Things began to happen in Kaskaskia. It would have been strange indeed
if things had not happened. One hundred and seventy-five men had marched
into that territory out of which now are carved the great states of Ohio,
Indiana, and Illinois, and to most of them the thing was a picnic, a
jaunt which would soon be finished. Many had left families in the
frontier forts without protection. The time of their enlistment had
almost expired.

There was a store in the village kept by a great citizen,--not a citizen
of Kaskaskia alone, but a citizen of the world. This, I am aware, sounds
like fiction, like an attempt to get an effect which was not there. But
it is true as gospel. The owner of this store had many others scattered
about in this foreign country: at Vincennes, at St. Louis, where he
resided, at Cahokia.
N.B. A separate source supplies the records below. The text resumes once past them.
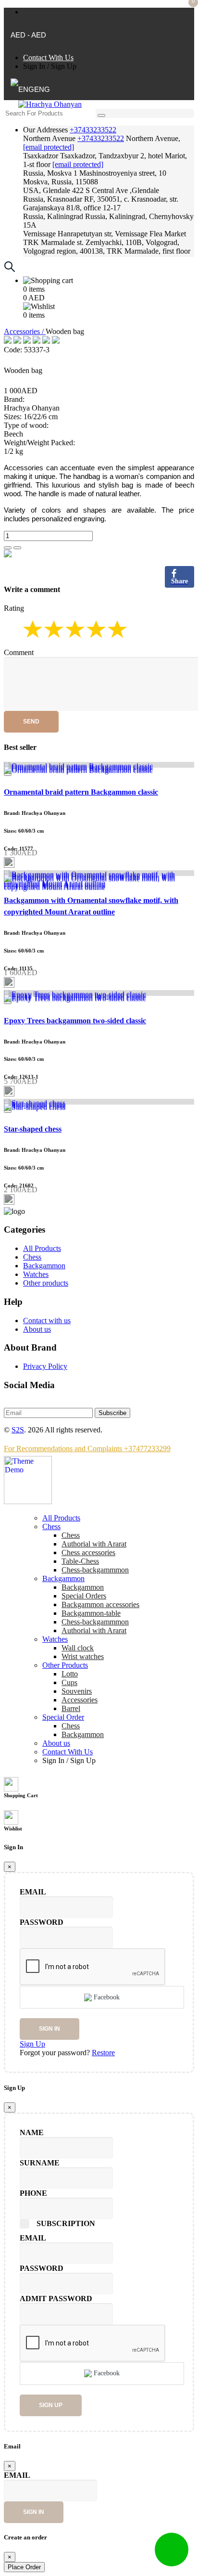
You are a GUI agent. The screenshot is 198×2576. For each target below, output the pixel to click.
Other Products (65, 1665)
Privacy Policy (45, 1366)
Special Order (63, 1717)
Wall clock (78, 1648)
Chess (32, 1257)
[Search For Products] (101, 115)
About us (37, 1329)
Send (31, 721)
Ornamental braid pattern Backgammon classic (81, 792)
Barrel (71, 1708)
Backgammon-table (91, 1613)
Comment (19, 652)
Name (32, 2132)
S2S (18, 1430)
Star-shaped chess (33, 1129)
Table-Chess (80, 1561)
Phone (33, 2193)
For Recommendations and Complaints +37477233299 (87, 1448)
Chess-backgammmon (95, 1570)
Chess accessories (88, 1552)
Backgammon (44, 1266)
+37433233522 (93, 130)
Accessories (80, 1700)
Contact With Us (48, 57)
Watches (36, 1274)
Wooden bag (23, 370)
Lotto (70, 1674)
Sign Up (63, 66)
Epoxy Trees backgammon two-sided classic (75, 1021)
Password (41, 1922)
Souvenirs (77, 1691)
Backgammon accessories (100, 1604)
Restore (103, 2052)
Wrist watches (83, 1656)
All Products (42, 1248)
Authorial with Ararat (94, 1630)
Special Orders (84, 1596)
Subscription (66, 2223)
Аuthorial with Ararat (94, 1544)
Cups (69, 1682)
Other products (45, 1283)
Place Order (24, 2567)
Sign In (34, 66)
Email (33, 1892)
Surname (40, 2163)
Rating (14, 608)
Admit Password (56, 2298)
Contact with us (47, 1320)
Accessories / (25, 331)
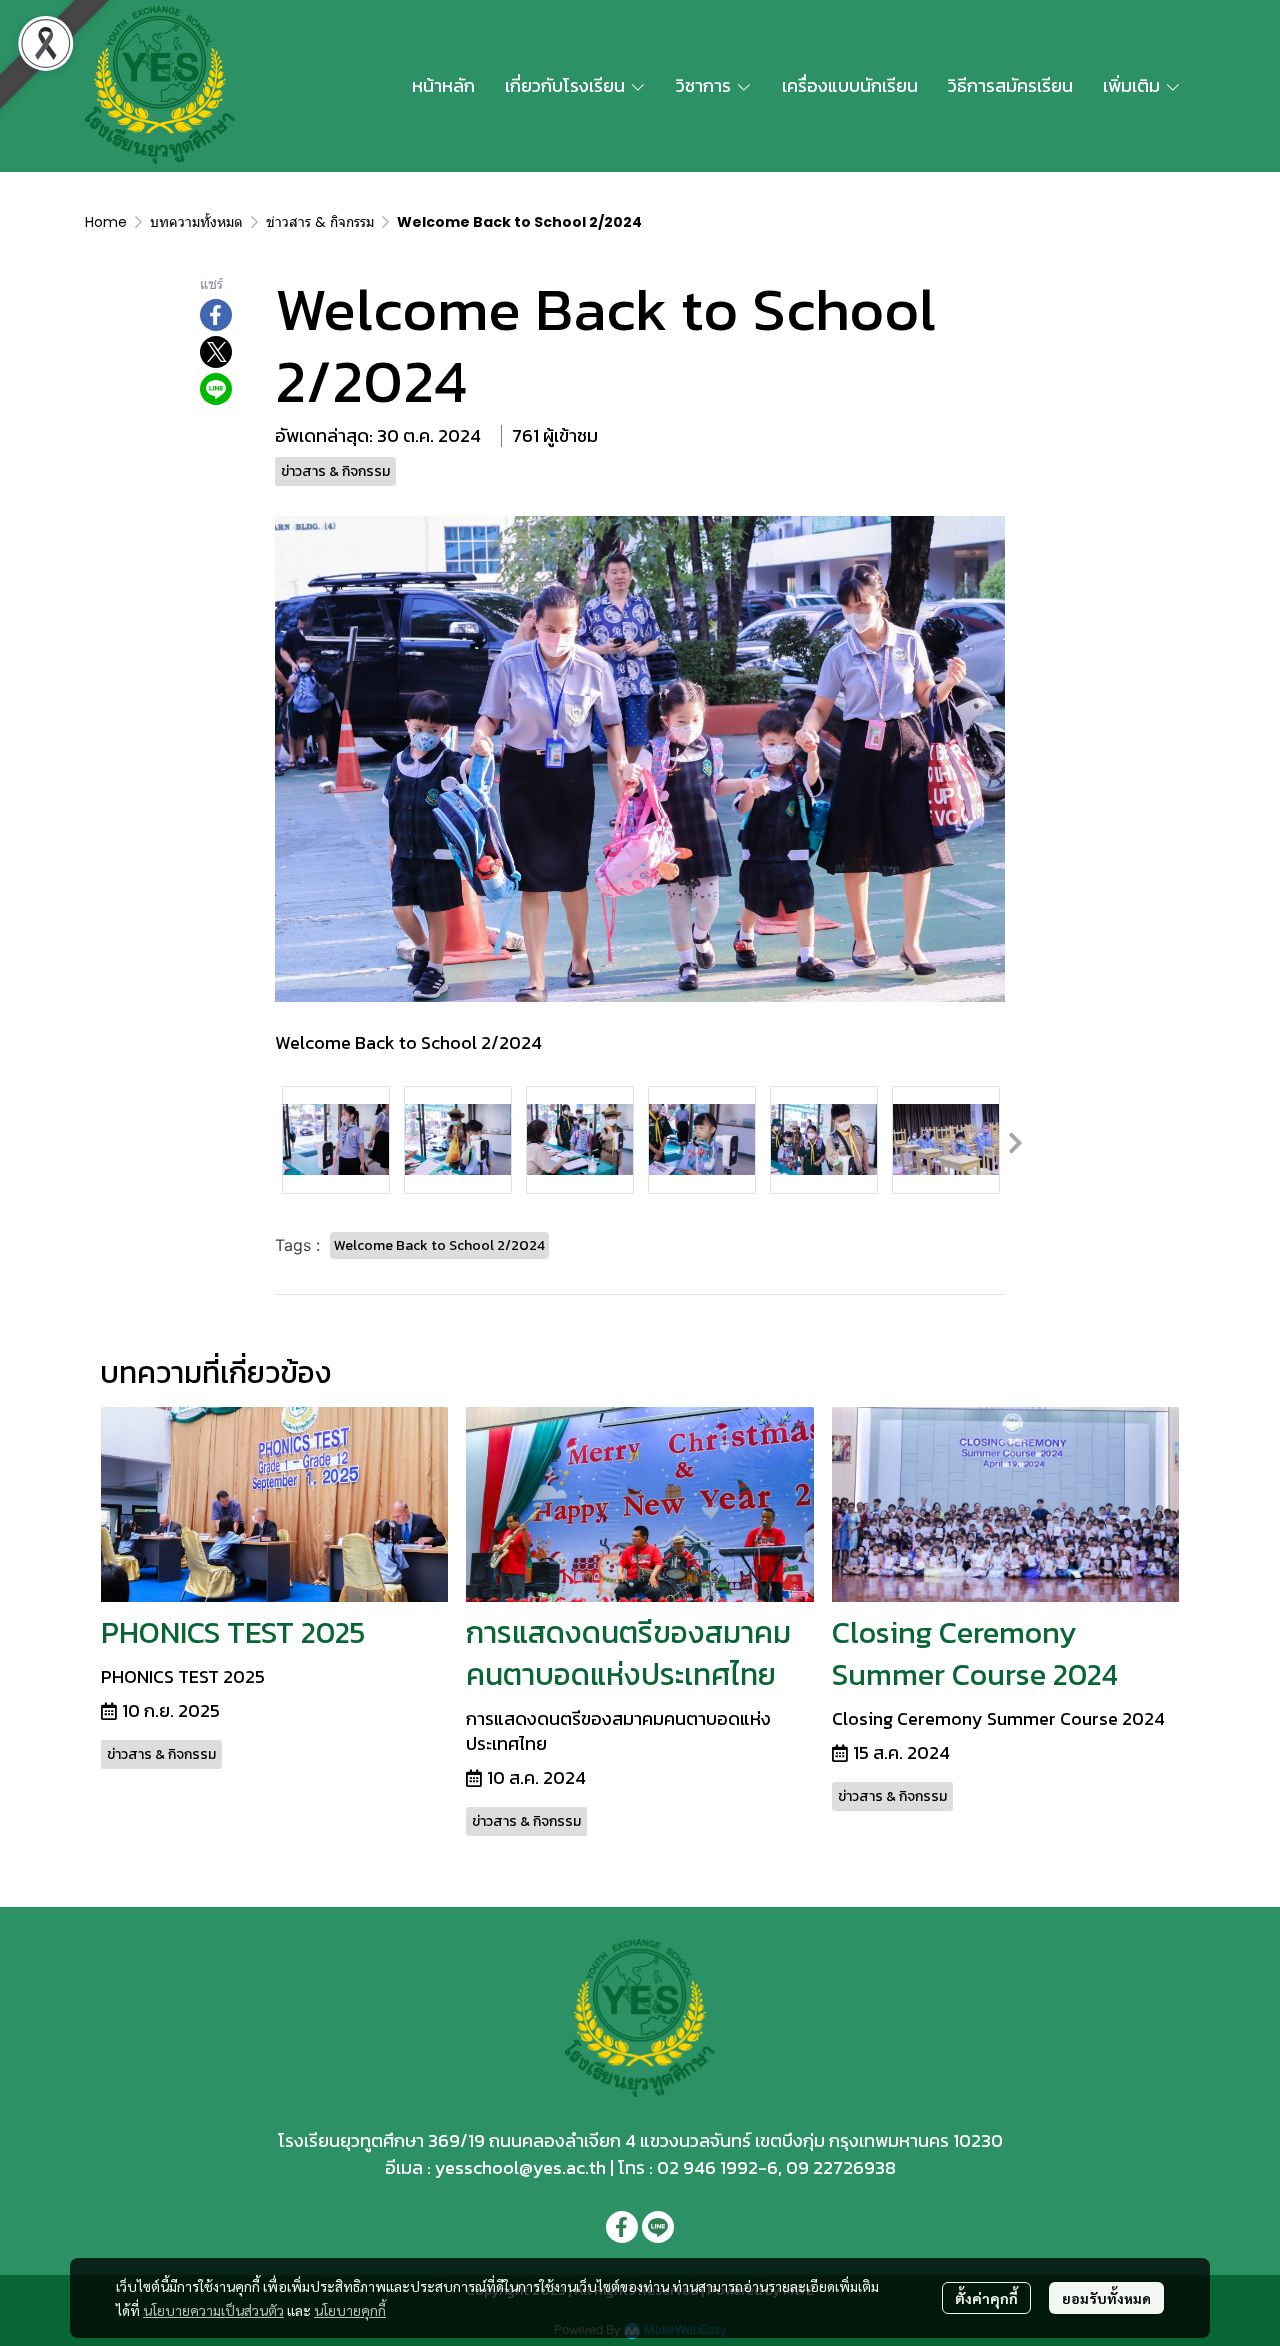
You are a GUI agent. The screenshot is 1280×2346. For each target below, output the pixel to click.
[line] (658, 2227)
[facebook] (622, 2227)
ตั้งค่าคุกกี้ (986, 2298)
He knew Michilimackinac and Quebec and New Orleans.
He had been born some thirty-one years before in Sardinia, had served in
the Spanish army, and was still a Spanish subject. The name of this
famous gentleman was Monsieur Francois Vigo, and he was the Rothschild of
the country north of the Ohio. Monsieur Vigo, though he merited it, I
had not room to mention in the last chapter. Clark had routed him from
his bed on the morning of our arrival, and whether or not he had been in
the secret of frightening the inhabitants into making their wills, and
then throwing them into transports of joy, I know not.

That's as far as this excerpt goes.